* **Sayfa metni**
::::
Haiti’ye dönük emperyalist işgale hayır!

İşçilerin Uluslararası Birliği – Dördüncü Enternasyonal’in Dominik Cumhuriyeti seksiyonu Sosyalist İşçi Hareketi’nin Haiti’nin işgal girişimine dönük yayımladığı bildiriyi paylaşıyoruz.

Amerikan Devletleri Örgütü (ADÖ) ve Birleşmiş Milletler (BM), Ağustos ayından beri devam eden kitlesel halk protestolarını bastırmak için Haiti’ye karşı emperyalist bir işgali teşvik ediyorlar. Bu işgalle birlikte Haiti halkının kaderini kendi ellerinden alarak Haiti’nin krizden çıkma olasılığını da aynı şekilde elinden almış oluyorlar. Bu karşıdevrimci planı reddediyoruz. Benzer şekilde, Abinader liderliğindeki Dominik Cumhuriyeti hükümetinin komşu ülkeye yönelik emperyalist işgale verdiği aşağılık desteği kabul etmiyoruz. 

Haiti’nin Ariel Henry başkanlığındaki de facto hükümeti, ADÖ Genel Sekreteri Luis Almagro’nun talimatıyla 7 Ekim’de BM’den kendi ülkesine silahlı müdahale talebinde bulundu. BM Genel Sekreteri Antonio Guterres iki gün sonra yanıt vererek Güvenlik Konseyi’ne bir veya daha fazla ülkeden askerlerle “hızlı eylem gücü” gönderilmesini onaylamasını önerdi. Bu, BM Barış Gücü olmayacaktı. Guterres ayrıca tüm Haitili siyasi güçleri de facto hükümetle anlaşmaya çağırdı. 

Ağustos ayından bu yana Haiti’de de facto hükümete, yüksek enflasyona, çetelere ve akaryakıt fiyatlarındaki artışa karşı büyük bir halk seferberliği yaşanıyor. Henry, Haiti halkının oylarıyla seçilmedi, tam tersine, fiiliyatta, ABD, Fransa ve Kanada’nın liderliğindeki Çekirdek Grup’un sömürgeci kondominyumu tarafından atandı. 

Guterres, Almagro, Henry ve Abinader, Haiti’ye dışarıdan askeri müdahaleyi destekleyen söylemlerinde, uyuşturucu kaçakçılığı ve haraçla kendini var eden silahlı çeteleri, bunun yanı sıra ekonomik ve sosyal krizin kötüleşmesini müdahalenin bir mazereti olarak öne sürseler de, mevcut krizin asıl nedeni son yıllarda askeri işgaller yoluyla mafya hükümetlerini dayatan ABD ve Avrupa emperyalizmidir.  2011’den beri iktidarda olan, ABD’nin emrindeki ve organize suçla bağlantılı PHTK (Haiti Kel Kafalılar Partisi) rejimi, ADÖ’nün dayattığı seçim hilelerinden sonra kurulmuş ve suç çetelerinin zenginleşmesi onun himayesinde olmuştur.

2004 ve 2017 yılları arasında Haiti, sözde ilerici Lula, Kirchner, Evo, Mujica, Correa, Bachelet ve sahte solun diğer Latin Amerika hükümetleri tarafından sağlanan askeri birlikler ve danışmanlarla birlikte Birleşmiş Milletler Haiti Adalet Destek Misyonunun (Minustah) askeri işgali altındaydı. Daha sonra, 2017 ve 2019 yılları arasında Minujusth, Haiti polisine danışmanlık ve destek sağlamaktan sorumlu olarak görev yaptı.
::::
* **Gösterilen veriler**
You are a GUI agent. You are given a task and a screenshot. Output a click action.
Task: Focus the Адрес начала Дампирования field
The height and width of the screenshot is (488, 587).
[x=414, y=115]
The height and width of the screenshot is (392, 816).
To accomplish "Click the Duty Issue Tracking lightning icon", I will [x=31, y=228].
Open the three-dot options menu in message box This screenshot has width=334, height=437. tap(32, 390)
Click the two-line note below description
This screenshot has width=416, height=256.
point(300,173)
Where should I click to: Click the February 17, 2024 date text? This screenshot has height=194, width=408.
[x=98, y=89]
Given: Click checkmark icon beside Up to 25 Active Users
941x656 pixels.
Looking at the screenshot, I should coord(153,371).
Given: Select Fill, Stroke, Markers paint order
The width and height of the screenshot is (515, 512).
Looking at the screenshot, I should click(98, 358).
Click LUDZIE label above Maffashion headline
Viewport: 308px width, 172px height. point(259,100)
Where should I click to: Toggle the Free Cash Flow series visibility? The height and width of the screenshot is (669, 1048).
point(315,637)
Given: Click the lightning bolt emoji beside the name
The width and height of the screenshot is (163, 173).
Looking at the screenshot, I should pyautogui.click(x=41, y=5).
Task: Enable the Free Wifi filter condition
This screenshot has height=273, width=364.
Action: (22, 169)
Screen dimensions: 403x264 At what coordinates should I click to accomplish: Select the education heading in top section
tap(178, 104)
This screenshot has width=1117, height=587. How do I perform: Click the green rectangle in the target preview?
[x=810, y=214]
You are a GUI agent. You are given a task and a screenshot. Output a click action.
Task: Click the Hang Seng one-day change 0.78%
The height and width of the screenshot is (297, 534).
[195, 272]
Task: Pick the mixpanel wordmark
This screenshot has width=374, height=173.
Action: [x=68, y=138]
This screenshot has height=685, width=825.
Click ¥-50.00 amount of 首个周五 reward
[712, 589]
::::
* **Görev listesi**
(a) Sayfa metnindeki "Haiti'nin Ariel Henry başkanlığındaki" diye başlayan paragrafı, ana bilgilerini koruyarak madde listesi hâline getirin.
(b) Sayfa metnine göre PHTK rejimi hangi yıldan beri iktidardadır?
(c) Şu ifadelerin sayfa metniyle uyuşup uyuşmadığını yazın. Her biri için evet ya da hayır deyin ve metinden belirleyici sözleri aynen alıntılayın.
(i) Minujusth, 2017 ile 2019 arasında Haiti polisine danışmanlık ve destek sağladı.
(ii) Henry, Haiti halkının oylarıyla seçildi.
(iii) Kitlesel halk protestoları Ağustos ayından beri sürüyor.

* **Çözümler**
(a)
- Ariel Henry başkanlığındaki de facto hükümet, ADÖ Genel Sekreteri Luis Almagro'nun talimatıyla 7 Ekim'de BM'den ülkesine silahlı müdahale istedi.
- BM Genel Sekreteri Antonio Guterres iki gün sonra yanıt verdi. Güvenlik Konseyi'ne, bir veya daha fazla ülkeden askerlerle "hızlı eylem gücü" gönderilmesini onaylamasını önerdi.
- Bu güç BM Barış Gücü olmayacaktı.
- Guterres, tüm Haitili siyasi güçleri de facto hükümetle anlaşmaya çağırdı.

(b) 2011'den beri.

(c)
(i) Evet: "2017 ve 2019 yılları arasında Minujusth, Haiti polisine danışmanlık ve destek sağlamaktan sorumlu olarak görev yaptı"
(ii) Hayır: "Henry, Haiti halkının oylarıyla seçilmedi"
(iii) Evet: "Ağustos ayından beri devam eden kitlesel halk protestolarını"